-- About this task --
Give again, word for word, each line from the top of the listing through the line that holds "Partenaires et Amis (394, 106)".

=-=-=-=-=

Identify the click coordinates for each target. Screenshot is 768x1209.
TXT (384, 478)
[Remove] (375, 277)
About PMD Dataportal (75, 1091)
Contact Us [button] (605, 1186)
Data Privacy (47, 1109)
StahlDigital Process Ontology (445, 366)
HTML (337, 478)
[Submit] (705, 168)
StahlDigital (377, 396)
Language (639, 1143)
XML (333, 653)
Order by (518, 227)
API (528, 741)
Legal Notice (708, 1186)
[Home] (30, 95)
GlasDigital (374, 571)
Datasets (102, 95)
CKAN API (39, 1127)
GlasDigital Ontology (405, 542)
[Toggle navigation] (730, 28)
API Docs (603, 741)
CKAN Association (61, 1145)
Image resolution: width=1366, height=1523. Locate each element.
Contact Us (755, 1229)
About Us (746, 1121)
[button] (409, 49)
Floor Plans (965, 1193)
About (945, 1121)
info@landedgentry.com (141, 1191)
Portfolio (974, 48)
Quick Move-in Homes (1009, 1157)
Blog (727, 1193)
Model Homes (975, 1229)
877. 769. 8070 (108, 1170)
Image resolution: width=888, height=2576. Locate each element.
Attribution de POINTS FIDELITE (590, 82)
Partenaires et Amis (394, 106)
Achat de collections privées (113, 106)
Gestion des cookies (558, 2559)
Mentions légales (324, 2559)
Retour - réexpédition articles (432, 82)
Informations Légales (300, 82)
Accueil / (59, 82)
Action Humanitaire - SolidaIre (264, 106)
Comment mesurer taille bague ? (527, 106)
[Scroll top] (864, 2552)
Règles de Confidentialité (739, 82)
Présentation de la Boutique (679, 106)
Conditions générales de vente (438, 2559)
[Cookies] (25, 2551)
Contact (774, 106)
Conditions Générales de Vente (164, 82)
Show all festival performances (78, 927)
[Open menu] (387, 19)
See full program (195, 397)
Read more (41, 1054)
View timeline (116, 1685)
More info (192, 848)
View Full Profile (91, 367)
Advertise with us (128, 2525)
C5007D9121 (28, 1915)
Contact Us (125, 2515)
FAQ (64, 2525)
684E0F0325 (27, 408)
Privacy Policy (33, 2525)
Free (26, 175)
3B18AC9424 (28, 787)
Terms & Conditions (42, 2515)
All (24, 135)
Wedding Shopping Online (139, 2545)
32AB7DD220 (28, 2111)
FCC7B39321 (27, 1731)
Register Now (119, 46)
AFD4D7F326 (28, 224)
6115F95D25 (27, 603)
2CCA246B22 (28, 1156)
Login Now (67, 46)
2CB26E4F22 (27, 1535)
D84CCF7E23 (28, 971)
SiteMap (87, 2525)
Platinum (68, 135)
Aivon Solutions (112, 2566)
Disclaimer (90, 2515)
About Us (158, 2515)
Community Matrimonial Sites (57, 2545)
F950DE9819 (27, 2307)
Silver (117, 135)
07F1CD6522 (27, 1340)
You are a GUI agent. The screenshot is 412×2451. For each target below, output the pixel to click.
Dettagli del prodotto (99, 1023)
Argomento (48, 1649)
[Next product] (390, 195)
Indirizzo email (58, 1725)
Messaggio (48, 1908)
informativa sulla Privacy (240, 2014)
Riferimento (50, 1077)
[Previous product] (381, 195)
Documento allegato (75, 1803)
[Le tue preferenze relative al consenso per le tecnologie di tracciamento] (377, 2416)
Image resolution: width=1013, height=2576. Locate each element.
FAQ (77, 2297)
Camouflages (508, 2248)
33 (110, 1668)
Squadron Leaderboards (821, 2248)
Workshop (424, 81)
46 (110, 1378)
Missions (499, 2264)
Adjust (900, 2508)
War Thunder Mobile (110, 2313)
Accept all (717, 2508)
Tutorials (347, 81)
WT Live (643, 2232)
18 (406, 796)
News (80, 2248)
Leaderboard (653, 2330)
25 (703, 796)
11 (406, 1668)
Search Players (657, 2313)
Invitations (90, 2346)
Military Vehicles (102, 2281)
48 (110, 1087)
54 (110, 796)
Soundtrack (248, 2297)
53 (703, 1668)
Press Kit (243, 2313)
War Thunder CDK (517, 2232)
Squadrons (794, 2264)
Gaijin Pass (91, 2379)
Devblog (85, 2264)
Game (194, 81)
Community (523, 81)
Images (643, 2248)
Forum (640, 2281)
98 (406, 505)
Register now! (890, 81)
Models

=-=-=-=-=

-- The answer --
Identify the click coordinates for each target. Screenshot is 768x1209.
TXT (384, 478)
[Remove] (375, 277)
About PMD Dataportal (75, 1091)
Contact Us [button] (605, 1186)
Data Privacy (47, 1109)
StahlDigital Process Ontology (445, 366)
HTML (337, 478)
[Submit] (705, 168)
StahlDigital (377, 396)
Language (639, 1143)
XML (333, 653)
Order by (518, 227)
API (528, 741)
Legal Notice (708, 1186)
[Home] (30, 95)
GlasDigital (374, 571)
Datasets (102, 95)
CKAN API (39, 1127)
GlasDigital Ontology (405, 542)
[Toggle navigation] (730, 28)
API Docs (603, 741)
CKAN Association (61, 1145)
Image resolution: width=1366, height=1523. Locate each element.
Contact Us (755, 1229)
About Us (746, 1121)
[button] (409, 49)
Floor Plans (965, 1193)
About (945, 1121)
info@landedgentry.com (141, 1191)
Portfolio (974, 48)
Quick Move-in Homes (1009, 1157)
Blog (727, 1193)
Model Homes (975, 1229)
877. 769. 8070 (108, 1170)
Image resolution: width=888, height=2576. Locate each element.
Attribution de POINTS FIDELITE (590, 82)
Partenaires et Amis (394, 106)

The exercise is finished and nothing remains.